White noise may also make the ringing sound associated with tinnitus less noticeable. The audiological and neurological condition impacts approximately 10 percent of American adults, according to the National Institute on Deafness and Other Communication Disorders.

There are other more obvious benefits

For one, fans can clear the air in a room.

“If you’re blowing a fan on you to help you cool, that’s great. But if you’re in a stuffy room, you actually want the fan to blow out all the carbon dioxide that has built up in the room,” John Saito, spokesperson for the American Academy of Sleep Medicine, told The Post.

Exposure to too much carbon dioxide in a room may put people at an increased risk of tiredness, headache, eye irritation, sore or dry throat, dizziness, and congestion.

Secondly, fans cannot lower the temperature in the room, but they can make you feel more cool. Fans are able to cool people by displacing warmer air, and helping to evaporate sweat from the skin, according to NASA.

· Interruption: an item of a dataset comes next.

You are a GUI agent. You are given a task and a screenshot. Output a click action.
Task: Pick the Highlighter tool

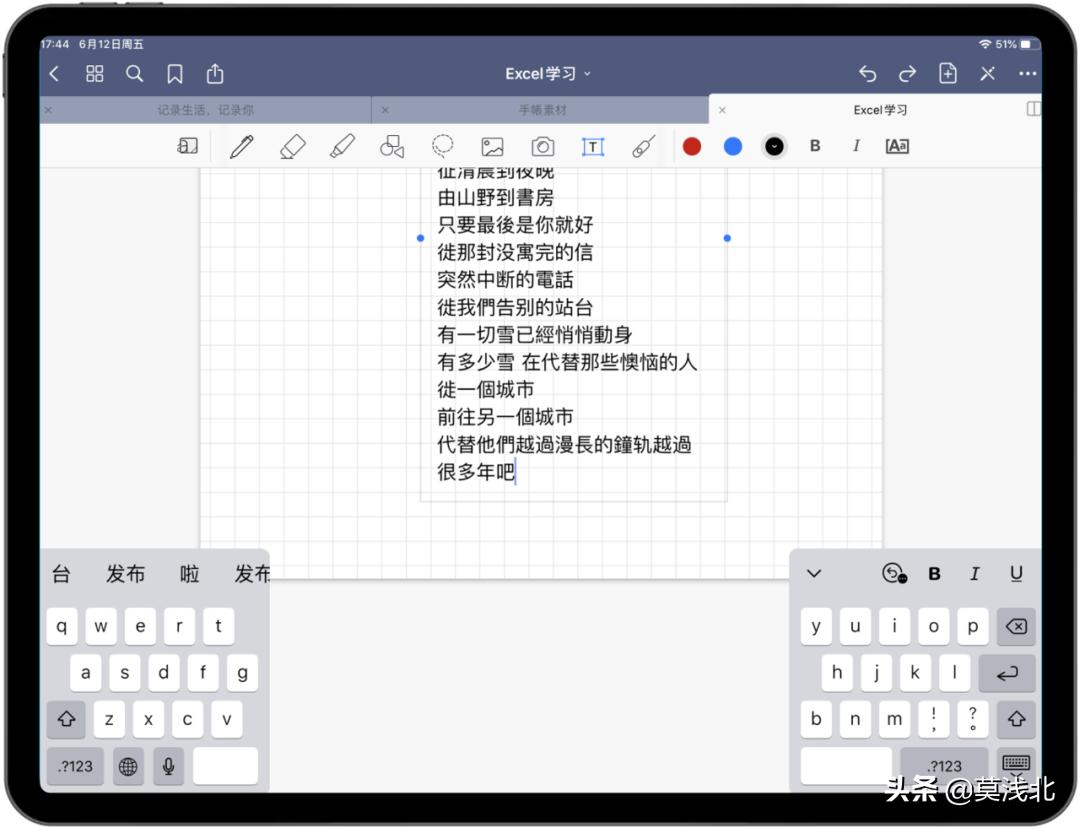342,146
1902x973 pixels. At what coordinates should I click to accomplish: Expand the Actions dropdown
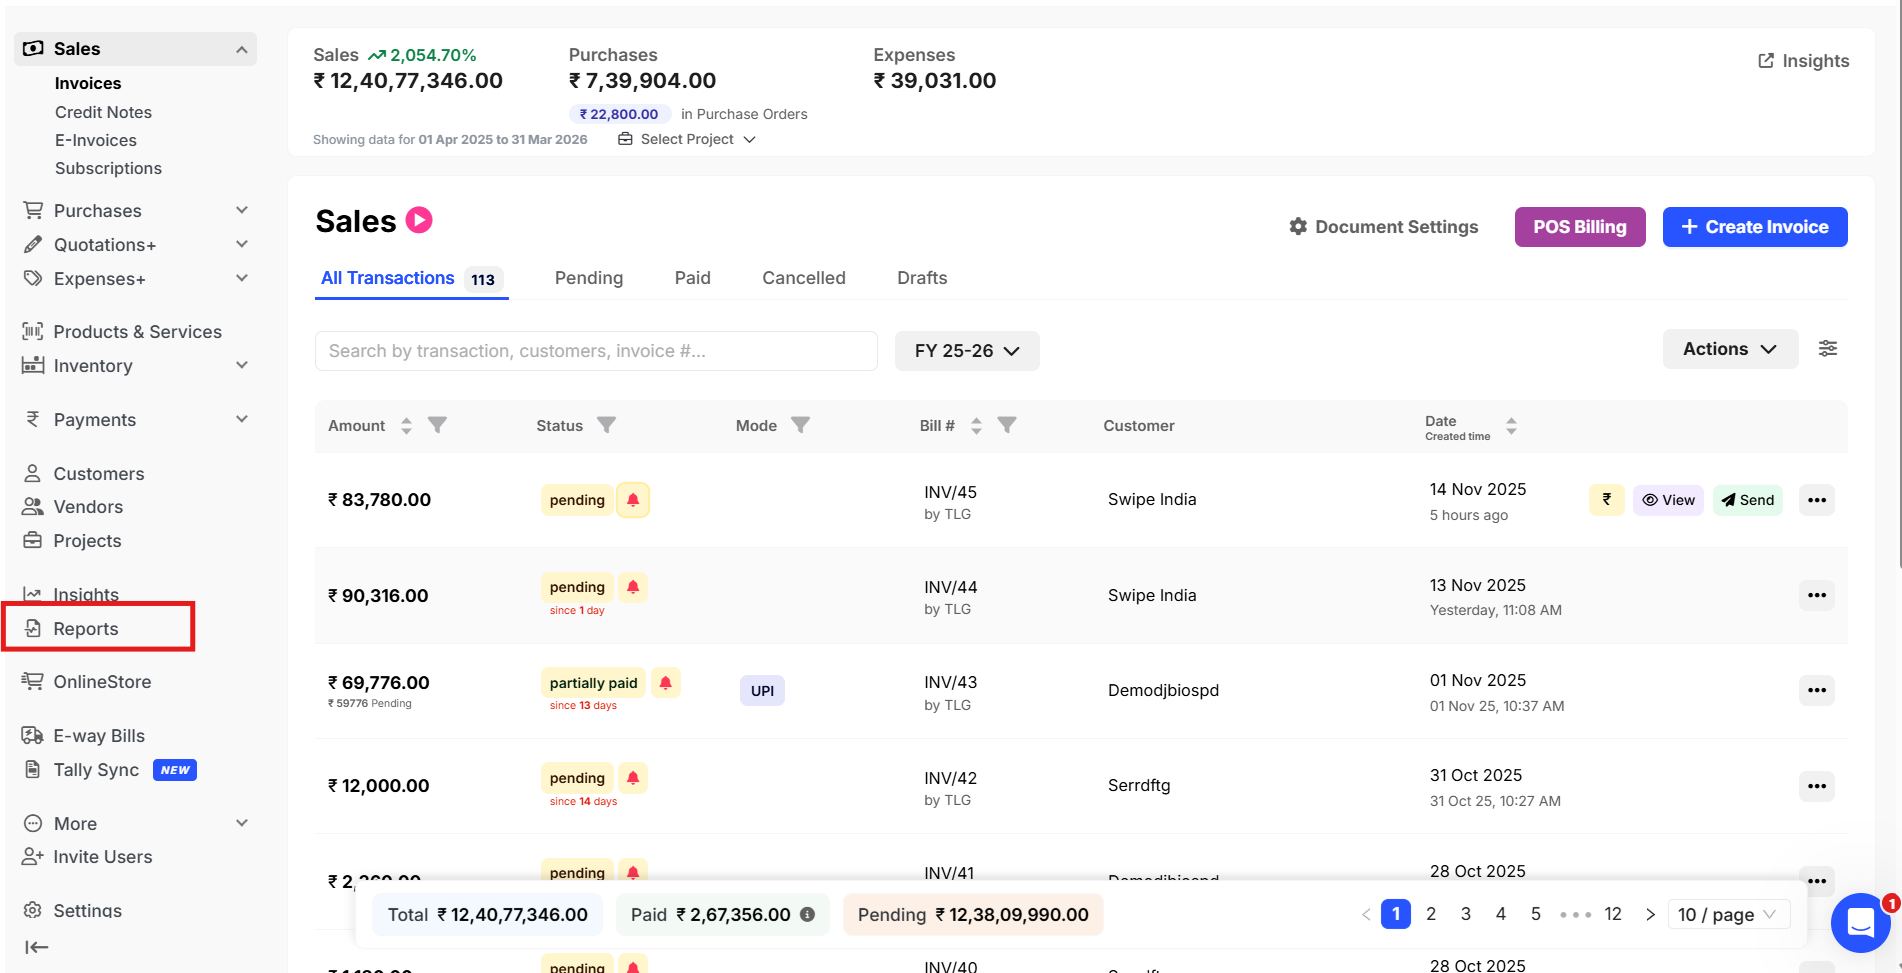[1729, 349]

Make sure to get the right fan! Oscillating fans may prevent air flow from moving directly toward you as you sleep

Make sure to get the right fan! Oscillating fans may prevent air flow from moving directly toward you as you sleep (Getty Images/iStock)

Getting the seven hours of sleep adults need to stay healthy is greatly impacted during hot and humid summers. And the season is becoming even hotter due to the impacts of human-caused climate change.

Hot and bothered Americans already lose over an hour of sleep each week in summer, according to SleepScore Labs, impacting an already shorter average sleep duration.

“In summer, the delta between the sleep we need and the sleep we get widens,” Nate Watson, SleepScore Labs’ Sleep Advisory Board chair, told Sleep.com. “Warmer temperatures’ impact on our ability to fall asleep along with increased social activities competing with sleep time are likely additional factors impacting these findings.”

Bear this in mind

Oscillating fans prevent air flow from moving in just one direction, according to Healthline.

The publication notes that fans can circulate dust and pollen, dry out your eyes and skin, and result in muscle aches.

Furthermore, the Centers for Disease Control and Prevention recommends using fans only if indoor temperatures are less than 90 degrees.

“In temperatures above 90 degrees, a fan can increase body temperature,” the agency said.

“When you’re sitting in front of a fan, it makes you feel cool. But just because you feel cool doesn’t mean that it’s exactly reducing the burden that your body faces,” Glen Kenny, a physiology professor at the University of Ottawa, told InsideClimate News.